» **Task to carry out**: Write out the stretch of the Night Scenes event listing below from "Night Scenes Roundtables" through "Gentrification of Brixton?", word for word.

» **Reading text**:
Night Scenes, 30 April – 15 May 2020
Details UCLSoho Scenes

Right: Dan de la Motte in Soho Square, Kai Lutterodt / My Soho Times
On 30 April 2020 we kick off the Night Scenes online event series with Soho Scenes, featuring talks by Dan de la Motte and Chardine Taylor Stone exploring intersection between histories of migration and queerness in London’s Soho, a neighbourhood that encapsulates the project themes of nightlife, migration, integration and culture. A recording of Soho Scenes will be posted on nightspace.net and accompanied by a Soho Soundtrack, assembled by Lo Marshall, which will traverse artists, spaces and scenes whose music resonates with the themes of migration, integration and culture.
Night Scenes Roundtables – 6 and 7 May 2020
Join us for two online roundtables bringing together an array of perspectives on the urban night, migration, integration and culture, from recent masters graduates and current doctoral researchers working across a range of disciplines. You can find the programme and register for free here: https://nitescenes.eventbrite.co.uk
Night Times – 13 May 2020
Panellists will speak from their perspectives as researchers, artists and practitioners about questions, experiences and issues concerning nocturnal urbanism, gentrification, precarity, nightlife, mobility and access to urban spaces. Featuring:
Zoe Adjonyoh(Writer, chef, founder – Zoe’s Ghana Kitchen) >> Did I Coalesce in the Gentrification of Brixton?

» **Excerpted records**:

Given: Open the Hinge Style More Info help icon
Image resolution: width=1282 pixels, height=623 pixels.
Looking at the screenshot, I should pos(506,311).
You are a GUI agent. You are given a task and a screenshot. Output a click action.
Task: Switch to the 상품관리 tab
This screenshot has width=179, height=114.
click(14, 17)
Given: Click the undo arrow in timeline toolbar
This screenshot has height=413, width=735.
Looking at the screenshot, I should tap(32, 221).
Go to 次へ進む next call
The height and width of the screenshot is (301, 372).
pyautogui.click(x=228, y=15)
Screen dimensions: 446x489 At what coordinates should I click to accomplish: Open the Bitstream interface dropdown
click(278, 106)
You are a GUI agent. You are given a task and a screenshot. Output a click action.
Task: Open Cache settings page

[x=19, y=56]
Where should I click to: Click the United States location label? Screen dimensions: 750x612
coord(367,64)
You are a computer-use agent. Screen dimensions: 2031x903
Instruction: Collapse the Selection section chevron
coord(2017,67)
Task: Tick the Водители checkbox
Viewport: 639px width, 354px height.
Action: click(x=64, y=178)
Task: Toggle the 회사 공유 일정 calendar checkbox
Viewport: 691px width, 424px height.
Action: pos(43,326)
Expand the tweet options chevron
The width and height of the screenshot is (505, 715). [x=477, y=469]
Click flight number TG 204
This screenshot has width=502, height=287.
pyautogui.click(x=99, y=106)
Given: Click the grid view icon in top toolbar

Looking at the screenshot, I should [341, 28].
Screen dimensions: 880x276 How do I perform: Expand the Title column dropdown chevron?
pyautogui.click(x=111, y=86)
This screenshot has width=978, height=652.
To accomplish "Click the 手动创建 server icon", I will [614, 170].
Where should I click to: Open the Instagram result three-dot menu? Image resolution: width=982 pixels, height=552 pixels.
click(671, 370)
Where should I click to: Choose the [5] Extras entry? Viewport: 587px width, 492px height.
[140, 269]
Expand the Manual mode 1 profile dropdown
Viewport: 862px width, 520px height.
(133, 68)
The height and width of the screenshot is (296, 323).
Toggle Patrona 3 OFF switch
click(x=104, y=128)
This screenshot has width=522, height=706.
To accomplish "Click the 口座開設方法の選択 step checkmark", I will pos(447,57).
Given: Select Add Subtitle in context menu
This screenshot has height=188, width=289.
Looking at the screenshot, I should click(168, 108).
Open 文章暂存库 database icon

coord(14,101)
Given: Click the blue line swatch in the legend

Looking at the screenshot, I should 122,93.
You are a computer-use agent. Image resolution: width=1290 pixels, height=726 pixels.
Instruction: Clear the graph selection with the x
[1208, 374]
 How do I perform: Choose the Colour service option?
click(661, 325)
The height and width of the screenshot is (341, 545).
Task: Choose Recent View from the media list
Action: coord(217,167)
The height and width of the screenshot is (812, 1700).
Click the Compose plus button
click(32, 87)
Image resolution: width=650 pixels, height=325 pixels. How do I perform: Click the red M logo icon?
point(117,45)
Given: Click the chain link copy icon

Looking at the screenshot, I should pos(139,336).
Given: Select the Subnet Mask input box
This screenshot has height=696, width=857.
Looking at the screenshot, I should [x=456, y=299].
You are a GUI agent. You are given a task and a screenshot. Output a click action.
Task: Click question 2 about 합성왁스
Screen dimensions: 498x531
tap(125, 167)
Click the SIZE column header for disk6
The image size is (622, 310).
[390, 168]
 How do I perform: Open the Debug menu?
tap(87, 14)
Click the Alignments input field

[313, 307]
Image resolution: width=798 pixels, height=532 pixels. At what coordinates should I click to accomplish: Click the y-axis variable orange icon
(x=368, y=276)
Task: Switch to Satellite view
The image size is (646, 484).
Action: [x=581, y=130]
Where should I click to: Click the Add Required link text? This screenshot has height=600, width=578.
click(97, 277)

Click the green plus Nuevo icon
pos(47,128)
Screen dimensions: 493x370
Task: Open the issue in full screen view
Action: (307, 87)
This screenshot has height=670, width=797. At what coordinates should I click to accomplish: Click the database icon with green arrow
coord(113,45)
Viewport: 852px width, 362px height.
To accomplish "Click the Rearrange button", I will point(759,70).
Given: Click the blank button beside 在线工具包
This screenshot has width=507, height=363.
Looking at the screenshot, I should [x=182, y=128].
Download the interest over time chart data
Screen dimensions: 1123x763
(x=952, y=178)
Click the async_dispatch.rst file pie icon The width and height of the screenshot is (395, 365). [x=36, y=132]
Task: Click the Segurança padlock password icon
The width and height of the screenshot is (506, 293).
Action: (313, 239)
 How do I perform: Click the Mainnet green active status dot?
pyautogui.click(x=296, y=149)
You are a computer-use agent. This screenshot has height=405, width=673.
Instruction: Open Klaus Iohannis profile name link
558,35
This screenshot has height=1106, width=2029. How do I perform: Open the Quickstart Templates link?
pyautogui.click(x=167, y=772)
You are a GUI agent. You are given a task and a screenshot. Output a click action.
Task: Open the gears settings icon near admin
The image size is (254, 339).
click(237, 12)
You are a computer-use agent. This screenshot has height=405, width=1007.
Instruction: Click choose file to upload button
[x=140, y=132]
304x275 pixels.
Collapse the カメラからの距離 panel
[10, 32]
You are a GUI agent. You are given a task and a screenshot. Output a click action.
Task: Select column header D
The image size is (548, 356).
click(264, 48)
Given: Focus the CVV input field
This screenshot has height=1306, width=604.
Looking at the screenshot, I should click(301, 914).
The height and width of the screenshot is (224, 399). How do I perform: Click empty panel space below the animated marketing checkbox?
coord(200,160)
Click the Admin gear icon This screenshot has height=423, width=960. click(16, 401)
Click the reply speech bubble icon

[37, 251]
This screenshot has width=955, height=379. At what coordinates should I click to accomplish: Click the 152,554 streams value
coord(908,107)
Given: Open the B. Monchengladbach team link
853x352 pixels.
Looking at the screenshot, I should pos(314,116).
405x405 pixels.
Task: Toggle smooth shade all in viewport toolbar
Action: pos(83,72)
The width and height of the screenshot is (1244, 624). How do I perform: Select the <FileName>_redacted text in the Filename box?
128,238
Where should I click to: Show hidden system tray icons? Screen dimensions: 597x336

» **Result for this task**:
Night Scenes Roundtables – 6 and 7 May 2020
Join us for two online roundtables bringing together an array of perspectives on the urban night, migration, integration and culture, from recent masters graduates and current doctoral researchers working across a range of disciplines. You can find the programme and register for free here: https://nitescenes.eventbrite.co.uk
Night Times – 13 May 2020
Panellists will speak from their perspectives as researchers, artists and practitioners about questions, experiences and issues concerning nocturnal urbanism, gentrification, precarity, nightlife, mobility and access to urban spaces. Featuring:
Zoe Adjonyoh(Writer, chef, founder – Zoe’s Ghana Kitchen) >> Did I Coalesce in the Gentrification of Brixton?